> EXERCISE REQUIREMENTS
Your task is to write out all of the records once more, exactly.

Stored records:
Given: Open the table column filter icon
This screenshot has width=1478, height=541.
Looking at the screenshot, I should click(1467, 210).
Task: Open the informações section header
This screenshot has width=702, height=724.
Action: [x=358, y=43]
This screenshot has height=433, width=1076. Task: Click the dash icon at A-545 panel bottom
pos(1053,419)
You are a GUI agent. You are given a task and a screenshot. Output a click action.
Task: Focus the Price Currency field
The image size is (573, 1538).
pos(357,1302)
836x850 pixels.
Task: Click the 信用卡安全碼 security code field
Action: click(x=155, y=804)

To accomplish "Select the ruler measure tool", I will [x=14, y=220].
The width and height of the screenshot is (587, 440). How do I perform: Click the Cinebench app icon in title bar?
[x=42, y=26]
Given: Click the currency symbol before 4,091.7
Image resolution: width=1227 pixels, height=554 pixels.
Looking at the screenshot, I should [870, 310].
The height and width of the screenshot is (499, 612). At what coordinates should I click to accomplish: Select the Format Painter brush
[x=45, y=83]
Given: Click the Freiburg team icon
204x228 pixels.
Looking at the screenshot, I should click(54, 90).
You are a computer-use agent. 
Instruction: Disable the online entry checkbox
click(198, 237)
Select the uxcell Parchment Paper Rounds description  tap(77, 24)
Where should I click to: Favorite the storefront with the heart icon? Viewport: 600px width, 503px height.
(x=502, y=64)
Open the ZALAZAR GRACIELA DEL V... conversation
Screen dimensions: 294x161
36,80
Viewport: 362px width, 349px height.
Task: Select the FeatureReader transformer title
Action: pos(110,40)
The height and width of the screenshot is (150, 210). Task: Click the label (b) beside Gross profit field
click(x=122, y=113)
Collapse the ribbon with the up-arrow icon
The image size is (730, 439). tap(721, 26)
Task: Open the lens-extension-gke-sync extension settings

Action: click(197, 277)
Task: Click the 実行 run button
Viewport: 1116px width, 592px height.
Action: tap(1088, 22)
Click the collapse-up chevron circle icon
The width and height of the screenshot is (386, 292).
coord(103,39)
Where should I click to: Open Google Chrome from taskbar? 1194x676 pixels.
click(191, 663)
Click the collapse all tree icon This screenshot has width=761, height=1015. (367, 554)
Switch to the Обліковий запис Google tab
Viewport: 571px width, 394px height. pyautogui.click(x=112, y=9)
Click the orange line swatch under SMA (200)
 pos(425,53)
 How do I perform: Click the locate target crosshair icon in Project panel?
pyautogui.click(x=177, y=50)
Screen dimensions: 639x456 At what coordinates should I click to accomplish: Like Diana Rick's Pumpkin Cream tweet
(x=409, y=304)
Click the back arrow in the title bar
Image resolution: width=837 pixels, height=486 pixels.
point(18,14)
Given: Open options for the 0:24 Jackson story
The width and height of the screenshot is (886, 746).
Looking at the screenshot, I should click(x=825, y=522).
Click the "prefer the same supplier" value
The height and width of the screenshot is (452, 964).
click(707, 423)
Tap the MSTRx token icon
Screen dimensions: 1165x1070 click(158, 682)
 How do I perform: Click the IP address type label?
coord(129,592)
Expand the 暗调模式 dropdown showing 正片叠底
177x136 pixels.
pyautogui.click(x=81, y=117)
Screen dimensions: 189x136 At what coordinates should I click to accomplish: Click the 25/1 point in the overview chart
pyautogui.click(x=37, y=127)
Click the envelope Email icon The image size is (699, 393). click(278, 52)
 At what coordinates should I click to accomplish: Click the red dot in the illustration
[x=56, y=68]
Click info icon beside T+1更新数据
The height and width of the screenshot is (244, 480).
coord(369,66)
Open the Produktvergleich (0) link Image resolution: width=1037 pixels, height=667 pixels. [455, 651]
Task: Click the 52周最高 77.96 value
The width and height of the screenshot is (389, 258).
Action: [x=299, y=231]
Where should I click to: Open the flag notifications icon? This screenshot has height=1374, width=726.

> WORKED SOLUTION
Given: Open the table column filter icon
This screenshot has width=1478, height=541.
Looking at the screenshot, I should click(1467, 210).
Task: Open the informações section header
This screenshot has width=702, height=724.
Action: [x=358, y=43]
This screenshot has height=433, width=1076. Task: Click the dash icon at A-545 panel bottom
pos(1053,419)
You are a GUI agent. You are given a task and a screenshot. Output a click action.
Task: Focus the Price Currency field
The image size is (573, 1538).
pos(357,1302)
836x850 pixels.
Task: Click the 信用卡安全碼 security code field
Action: click(x=155, y=804)

To accomplish "Select the ruler measure tool", I will [x=14, y=220].
The width and height of the screenshot is (587, 440). How do I perform: Click the Cinebench app icon in title bar?
[x=42, y=26]
Given: Click the currency symbol before 4,091.7
Image resolution: width=1227 pixels, height=554 pixels.
Looking at the screenshot, I should [870, 310].
The height and width of the screenshot is (499, 612). At what coordinates should I click to accomplish: Select the Format Painter brush
[x=45, y=83]
Given: Click the Freiburg team icon
204x228 pixels.
Looking at the screenshot, I should click(54, 90).
You are a computer-use agent. 
Instruction: Disable the online entry checkbox
click(198, 237)
Select the uxcell Parchment Paper Rounds description  tap(77, 24)
Where should I click to: Favorite the storefront with the heart icon? Viewport: 600px width, 503px height.
(x=502, y=64)
Open the ZALAZAR GRACIELA DEL V... conversation
Screen dimensions: 294x161
36,80
Viewport: 362px width, 349px height.
Task: Select the FeatureReader transformer title
Action: pos(110,40)
The height and width of the screenshot is (150, 210). Task: Click the label (b) beside Gross profit field
click(x=122, y=113)
Collapse the ribbon with the up-arrow icon
The image size is (730, 439). tap(721, 26)
Task: Open the lens-extension-gke-sync extension settings

Action: click(197, 277)
Task: Click the 実行 run button
Viewport: 1116px width, 592px height.
Action: tap(1088, 22)
Click the collapse-up chevron circle icon
The width and height of the screenshot is (386, 292).
coord(103,39)
Where should I click to: Open Google Chrome from taskbar? 1194x676 pixels.
click(191, 663)
Click the collapse all tree icon This screenshot has width=761, height=1015. (367, 554)
Switch to the Обліковий запис Google tab
Viewport: 571px width, 394px height. pyautogui.click(x=112, y=9)
Click the orange line swatch under SMA (200)
 pos(425,53)
 How do I perform: Click the locate target crosshair icon in Project panel?
pyautogui.click(x=177, y=50)
Screen dimensions: 639x456 At what coordinates should I click to accomplish: Like Diana Rick's Pumpkin Cream tweet
(x=409, y=304)
Click the back arrow in the title bar
Image resolution: width=837 pixels, height=486 pixels.
point(18,14)
Given: Open options for the 0:24 Jackson story
The width and height of the screenshot is (886, 746).
Looking at the screenshot, I should click(x=825, y=522).
Click the "prefer the same supplier" value
The height and width of the screenshot is (452, 964).
click(707, 423)
Tap the MSTRx token icon
Screen dimensions: 1165x1070 click(158, 682)
 How do I perform: Click the IP address type label?
coord(129,592)
Expand the 暗调模式 dropdown showing 正片叠底
177x136 pixels.
pyautogui.click(x=81, y=117)
Screen dimensions: 189x136 At what coordinates should I click to accomplish: Click the 25/1 point in the overview chart
pyautogui.click(x=37, y=127)
Click the envelope Email icon The image size is (699, 393). click(278, 52)
 At what coordinates should I click to accomplish: Click the red dot in the illustration
[x=56, y=68]
Click info icon beside T+1更新数据
The height and width of the screenshot is (244, 480).
coord(369,66)
Open the Produktvergleich (0) link Image resolution: width=1037 pixels, height=667 pixels. [455, 651]
Task: Click the 52周最高 77.96 value
The width and height of the screenshot is (389, 258).
Action: [x=299, y=231]
Where should I click to: Open the flag notifications icon? This screenshot has height=1374, width=726.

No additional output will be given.